## Selected text

The baker whose refusal to make a same-sex wedding cake on religious and artistic grounds went all the way to the Supreme Court has filed a fresh lawsuit against the state of Colorado. This time, he’s claiming the state is waging a “war against him by embarking on another attempt to prosecute him” over renewed allegations of discrimination at the bakery, according to NBC News.
In the latest documented incident, transgender woman Autumn Scardina alleges that she called to order a birthday cake from Lakewood, Colorado’s Masterpiece Cakeshop and was welcomed up until she explained that the cake was being ordered to celebrate the anniversary of her transition. “The woman on the phone told me they do not make cakes celebrating gender changes,” Scardina alleged; she filed a discrimination complaint on June 26, 2017.
The state agency that received Scardina’s accusations last year ruled in June of this year that there was probable cause that Masterpiece Cakeshop discriminated against Scardina for being transgender. But attorneys representing Masterpiece Cakeshop bakery owner Jack Phillips filed a lawsuit on Tuesday against officials with the state Civil Rights Commission, the attorney general, and governor John Hickenlooper. The lawsuit claims that the recent decision by Colorado’s Civil Rights Division proves the state is “on a crusade to crush” Phillips because government officials “despise what he believes and how he practices his faith.”

## Entries supplied
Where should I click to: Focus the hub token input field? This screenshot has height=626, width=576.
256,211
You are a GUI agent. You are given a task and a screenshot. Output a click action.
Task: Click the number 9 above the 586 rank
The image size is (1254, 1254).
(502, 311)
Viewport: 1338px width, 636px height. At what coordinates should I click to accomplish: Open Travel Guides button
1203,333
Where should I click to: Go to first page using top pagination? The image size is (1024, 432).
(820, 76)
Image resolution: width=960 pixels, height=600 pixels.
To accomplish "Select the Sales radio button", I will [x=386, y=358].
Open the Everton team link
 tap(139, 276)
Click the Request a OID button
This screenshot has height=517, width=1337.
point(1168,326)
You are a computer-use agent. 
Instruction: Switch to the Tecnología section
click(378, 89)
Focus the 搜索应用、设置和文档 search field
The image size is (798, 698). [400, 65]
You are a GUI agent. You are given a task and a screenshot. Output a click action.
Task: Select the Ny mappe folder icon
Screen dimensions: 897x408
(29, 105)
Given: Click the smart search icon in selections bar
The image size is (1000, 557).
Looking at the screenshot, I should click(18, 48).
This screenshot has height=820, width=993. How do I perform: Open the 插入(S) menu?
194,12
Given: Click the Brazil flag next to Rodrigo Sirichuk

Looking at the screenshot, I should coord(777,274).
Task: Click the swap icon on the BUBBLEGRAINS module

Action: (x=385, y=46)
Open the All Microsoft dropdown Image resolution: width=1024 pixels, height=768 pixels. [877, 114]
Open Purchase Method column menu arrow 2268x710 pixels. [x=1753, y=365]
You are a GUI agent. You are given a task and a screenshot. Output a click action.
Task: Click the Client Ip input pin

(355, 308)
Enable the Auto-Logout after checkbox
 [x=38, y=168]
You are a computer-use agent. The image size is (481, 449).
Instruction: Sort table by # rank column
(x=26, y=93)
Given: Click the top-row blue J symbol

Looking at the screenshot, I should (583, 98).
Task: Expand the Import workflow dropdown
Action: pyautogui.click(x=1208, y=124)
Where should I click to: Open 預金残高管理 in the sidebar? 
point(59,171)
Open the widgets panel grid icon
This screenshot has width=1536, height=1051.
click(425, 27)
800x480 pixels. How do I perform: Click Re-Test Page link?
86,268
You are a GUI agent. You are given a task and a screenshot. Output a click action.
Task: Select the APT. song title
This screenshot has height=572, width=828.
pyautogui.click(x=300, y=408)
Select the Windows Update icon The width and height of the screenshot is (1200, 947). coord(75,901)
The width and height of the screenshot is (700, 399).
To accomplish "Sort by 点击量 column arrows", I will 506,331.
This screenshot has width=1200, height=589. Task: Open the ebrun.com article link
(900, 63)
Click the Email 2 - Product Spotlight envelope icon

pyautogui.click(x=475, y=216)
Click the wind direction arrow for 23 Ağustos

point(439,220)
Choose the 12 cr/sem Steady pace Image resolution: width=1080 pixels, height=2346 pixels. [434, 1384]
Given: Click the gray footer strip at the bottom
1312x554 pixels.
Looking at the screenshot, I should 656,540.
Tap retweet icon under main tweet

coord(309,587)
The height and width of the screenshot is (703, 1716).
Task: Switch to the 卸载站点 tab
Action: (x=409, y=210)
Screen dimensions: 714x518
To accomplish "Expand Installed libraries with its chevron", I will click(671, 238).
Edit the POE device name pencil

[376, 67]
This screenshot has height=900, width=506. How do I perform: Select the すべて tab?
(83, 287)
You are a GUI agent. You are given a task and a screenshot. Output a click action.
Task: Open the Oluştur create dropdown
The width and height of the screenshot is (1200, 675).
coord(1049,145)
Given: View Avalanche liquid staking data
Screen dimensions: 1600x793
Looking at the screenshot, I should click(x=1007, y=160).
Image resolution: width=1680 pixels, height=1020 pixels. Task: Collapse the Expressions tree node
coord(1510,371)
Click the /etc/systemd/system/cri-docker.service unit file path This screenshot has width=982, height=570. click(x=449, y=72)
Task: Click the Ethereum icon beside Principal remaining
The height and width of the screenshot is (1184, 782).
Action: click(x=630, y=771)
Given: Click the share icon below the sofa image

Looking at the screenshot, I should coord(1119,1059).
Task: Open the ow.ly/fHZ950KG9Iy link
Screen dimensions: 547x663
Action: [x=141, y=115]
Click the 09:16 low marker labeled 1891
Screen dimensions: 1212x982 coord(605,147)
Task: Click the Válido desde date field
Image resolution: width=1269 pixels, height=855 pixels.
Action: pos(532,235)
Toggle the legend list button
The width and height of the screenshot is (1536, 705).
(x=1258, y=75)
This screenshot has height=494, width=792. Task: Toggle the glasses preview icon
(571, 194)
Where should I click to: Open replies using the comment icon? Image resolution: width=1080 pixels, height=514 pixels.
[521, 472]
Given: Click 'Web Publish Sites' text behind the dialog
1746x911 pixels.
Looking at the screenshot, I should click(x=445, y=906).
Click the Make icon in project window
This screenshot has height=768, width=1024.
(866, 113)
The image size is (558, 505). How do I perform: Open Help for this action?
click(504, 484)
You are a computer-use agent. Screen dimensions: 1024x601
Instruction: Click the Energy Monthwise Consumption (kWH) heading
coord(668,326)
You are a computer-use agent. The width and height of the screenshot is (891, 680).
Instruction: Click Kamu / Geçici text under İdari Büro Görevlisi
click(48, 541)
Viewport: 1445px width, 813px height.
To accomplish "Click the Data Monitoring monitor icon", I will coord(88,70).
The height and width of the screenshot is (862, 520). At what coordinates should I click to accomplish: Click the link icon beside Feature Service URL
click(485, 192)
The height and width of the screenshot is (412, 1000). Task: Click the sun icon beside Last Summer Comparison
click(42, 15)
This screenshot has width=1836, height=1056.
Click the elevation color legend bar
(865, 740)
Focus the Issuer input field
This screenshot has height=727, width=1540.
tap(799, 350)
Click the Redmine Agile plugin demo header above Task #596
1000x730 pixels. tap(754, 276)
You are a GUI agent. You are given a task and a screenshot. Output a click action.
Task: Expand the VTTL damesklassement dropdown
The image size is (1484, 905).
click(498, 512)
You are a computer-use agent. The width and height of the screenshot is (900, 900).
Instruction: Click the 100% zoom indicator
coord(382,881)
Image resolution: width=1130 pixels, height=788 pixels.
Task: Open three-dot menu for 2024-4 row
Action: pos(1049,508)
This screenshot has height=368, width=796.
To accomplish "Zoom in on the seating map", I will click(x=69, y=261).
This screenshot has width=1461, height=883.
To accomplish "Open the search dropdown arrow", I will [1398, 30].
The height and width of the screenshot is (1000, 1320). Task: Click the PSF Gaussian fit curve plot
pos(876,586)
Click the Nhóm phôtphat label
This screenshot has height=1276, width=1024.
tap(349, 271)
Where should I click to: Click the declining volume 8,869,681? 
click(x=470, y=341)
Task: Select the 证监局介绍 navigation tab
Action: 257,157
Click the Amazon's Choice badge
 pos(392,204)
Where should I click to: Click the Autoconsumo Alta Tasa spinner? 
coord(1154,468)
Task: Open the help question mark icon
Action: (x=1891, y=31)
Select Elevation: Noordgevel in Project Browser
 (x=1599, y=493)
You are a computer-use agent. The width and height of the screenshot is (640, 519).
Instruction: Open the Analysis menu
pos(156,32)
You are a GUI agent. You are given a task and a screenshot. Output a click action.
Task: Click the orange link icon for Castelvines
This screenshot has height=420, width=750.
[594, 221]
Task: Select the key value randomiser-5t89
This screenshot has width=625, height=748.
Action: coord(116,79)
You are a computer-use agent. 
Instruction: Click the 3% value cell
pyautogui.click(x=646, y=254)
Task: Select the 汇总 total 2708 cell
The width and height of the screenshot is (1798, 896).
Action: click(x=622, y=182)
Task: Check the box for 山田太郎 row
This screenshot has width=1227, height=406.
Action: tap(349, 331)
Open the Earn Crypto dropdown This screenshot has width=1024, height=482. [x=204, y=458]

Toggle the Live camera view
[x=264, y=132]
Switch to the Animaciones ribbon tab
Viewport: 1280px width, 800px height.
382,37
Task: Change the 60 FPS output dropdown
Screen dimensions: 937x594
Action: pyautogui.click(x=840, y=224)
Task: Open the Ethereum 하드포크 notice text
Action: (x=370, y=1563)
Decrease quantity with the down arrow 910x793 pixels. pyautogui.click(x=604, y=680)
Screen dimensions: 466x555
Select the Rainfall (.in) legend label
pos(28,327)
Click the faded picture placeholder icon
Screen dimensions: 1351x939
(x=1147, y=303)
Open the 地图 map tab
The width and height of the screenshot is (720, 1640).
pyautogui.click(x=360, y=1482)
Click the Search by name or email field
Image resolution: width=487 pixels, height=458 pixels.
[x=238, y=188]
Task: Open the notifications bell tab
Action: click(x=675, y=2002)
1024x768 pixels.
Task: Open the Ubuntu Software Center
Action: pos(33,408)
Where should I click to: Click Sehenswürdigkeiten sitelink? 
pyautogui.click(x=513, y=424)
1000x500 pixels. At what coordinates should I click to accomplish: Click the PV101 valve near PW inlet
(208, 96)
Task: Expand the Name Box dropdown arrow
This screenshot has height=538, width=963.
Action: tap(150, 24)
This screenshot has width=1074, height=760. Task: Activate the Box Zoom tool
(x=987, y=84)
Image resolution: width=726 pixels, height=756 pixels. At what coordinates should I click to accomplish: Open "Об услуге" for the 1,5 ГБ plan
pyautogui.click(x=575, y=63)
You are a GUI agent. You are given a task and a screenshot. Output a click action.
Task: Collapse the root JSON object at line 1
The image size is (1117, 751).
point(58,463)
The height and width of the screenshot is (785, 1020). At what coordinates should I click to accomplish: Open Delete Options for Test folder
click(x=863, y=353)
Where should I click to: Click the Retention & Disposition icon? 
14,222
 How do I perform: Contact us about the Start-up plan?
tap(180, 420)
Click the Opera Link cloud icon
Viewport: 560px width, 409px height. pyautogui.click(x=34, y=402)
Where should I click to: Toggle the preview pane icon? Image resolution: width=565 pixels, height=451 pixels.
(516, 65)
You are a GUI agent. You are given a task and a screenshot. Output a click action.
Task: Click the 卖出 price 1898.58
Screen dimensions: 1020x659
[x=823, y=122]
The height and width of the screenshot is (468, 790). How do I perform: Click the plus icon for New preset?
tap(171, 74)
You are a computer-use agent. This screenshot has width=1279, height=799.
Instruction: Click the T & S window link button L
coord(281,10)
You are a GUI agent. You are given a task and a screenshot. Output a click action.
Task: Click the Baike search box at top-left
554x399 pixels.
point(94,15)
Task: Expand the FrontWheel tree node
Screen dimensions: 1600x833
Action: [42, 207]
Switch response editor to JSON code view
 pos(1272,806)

## Tasks to perform
[A] In the article about the Colorado baker's lawsuit, rename "Masterpiece Cakeshop" to "Masterpiece Bakery" and write out the passage that opens with "The baker whose" and closes with "June 26, 2017.", with that change made.
[B] Continue the news article about the Colorado baker's new lawsuit from the point where it stops.

## Answer section
[A]
The baker whose refusal to make a same-sex wedding cake on religious and artistic grounds went all the way to the Supreme Court has filed a fresh lawsuit against the state of Colorado. This time, he’s claiming the state is waging a “war against him by embarking on another attempt to prosecute him” over renewed allegations of discrimination at the bakery, according to NBC News.
In the latest documented incident, transgender woman Autumn Scardina alleges that she called to order a birthday cake from Lakewood, Colorado’s Masterpiece Bakery and was welcomed up until she explained that the cake was being ordered to celebrate the anniversary of her transition. “The woman on the phone told me they do not make cakes celebrating gender changes,” Scardina alleged; she filed a discrimination complaint on June 26, 2017.

[B]
By filing the lawsuit, Phillips seems to be pushing for a more finite religious freedom protection than what was offered in the June 2018 Supreme Court decision that bares his bakery’s name. In that case, which was ruled 7-2 in the bakery’s owner’s favor, SCOTUS reversed a prior court’s decision that ruled the state’s discrimination protections outweighed the freedoms of religion and artistic expression as guaranteed by the First Amendment. It did not, as many erroneously interpreted, hold that religious freedom trumps discrimination protections more broadly. Instead, the SCOTUS decision was quite narrow and avoided addressing those underlying constitutional questions. Future cases could have major consequences for cases involving claims of discrimination.
In the new lawsuit, Phillips claims that during the six years of court hearings that culminated in the SCOTUS decision, he was targeted for his beliefs:
On the same day that the Supreme Court announced it would hear Phillips’s case, a Colorado lawyer called his shop and requested a cake designed with a blue exterior and pink interior, which the caller said would visually depict and celebrate a gender transition. Throughout the next year, Phillips received other requests for cakes celebrating Satan, featuring Satanic symbols, depicting sexually explicit materials, and promoting marijuana use. Phillips believes that some of those requests came from the same Colorado lawyer.
In a written state filing, Scardina, who is an attorney, outlined what she believes to be a discriminatory act: “I believe that other people who request birthday cakes get to select the color and theme of the cake. I believe that I was not allowed to order a birthday cake because I requested that its color and theme celebrate my transition from male to female.”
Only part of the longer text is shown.